Corrente filosofica che si ispirò in generale al
pensiero filosofico e scientifico, in particolare all'interpretazione
aristotelica di Averroè (V.). I suoi
principi fondamentali erano i seguenti: eternità di Dio e del mondo;
esistenza di un unico intelletto possibile per tutti gli uomini (ossia
monopsichismo); negazione della Provvidenza e della libertà umana;
mortalità dell'umanità. Tale corrente ebbe un numero limitato di
seguaci nel mondo arabo, mentre venne maggiormente considerata tra gli Ebrei e
in Occidente.

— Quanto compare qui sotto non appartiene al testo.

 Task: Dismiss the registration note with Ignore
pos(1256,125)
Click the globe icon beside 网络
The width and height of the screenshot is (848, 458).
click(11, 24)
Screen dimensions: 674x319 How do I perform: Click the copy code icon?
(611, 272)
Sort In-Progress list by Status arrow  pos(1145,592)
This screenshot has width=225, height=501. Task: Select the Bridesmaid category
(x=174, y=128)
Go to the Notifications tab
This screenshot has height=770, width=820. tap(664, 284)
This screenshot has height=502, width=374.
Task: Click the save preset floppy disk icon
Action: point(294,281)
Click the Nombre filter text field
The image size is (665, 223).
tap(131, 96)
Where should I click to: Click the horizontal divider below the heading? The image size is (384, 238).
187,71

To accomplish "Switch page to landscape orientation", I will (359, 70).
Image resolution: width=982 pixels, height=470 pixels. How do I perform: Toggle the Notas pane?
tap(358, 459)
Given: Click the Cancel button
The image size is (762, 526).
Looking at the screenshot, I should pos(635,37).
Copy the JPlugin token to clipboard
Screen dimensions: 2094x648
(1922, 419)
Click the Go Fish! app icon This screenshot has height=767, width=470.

Il probabile iniziatore dell'
a., in Occidente, fu Michele
Scoto, che, a partire dal 1212, con le sue traduzioni portò alla
diffusione del pensiero di Averroè. Altri sostenitori furono Sigieri di
Brabante, Boezio di Dacia, Bernieri di Nivelles, Gosvin de la Chapelle, Giovanni
Baconthorp, Giovanni di Ripatransone ed Enrico di Harclay. L'
a.,
naturalmente, fu osteggiato da molti pensatori del tempo e, in particolare, da
Tommaso d'Aquino e da Bonaventura; fu addirittura condannato, nel 1270, dal
vescovo di Parigi, Stefano Tempier. Seguitò però a diffondersi,
nel secolo successivo, con Giovanni di Jandun, a Parigi, e con Pietro d'Abano, a
Padova, operando anche a livello politico, fino a che venne nuovamente
condannato dal V Concilio lateranense nel 1513.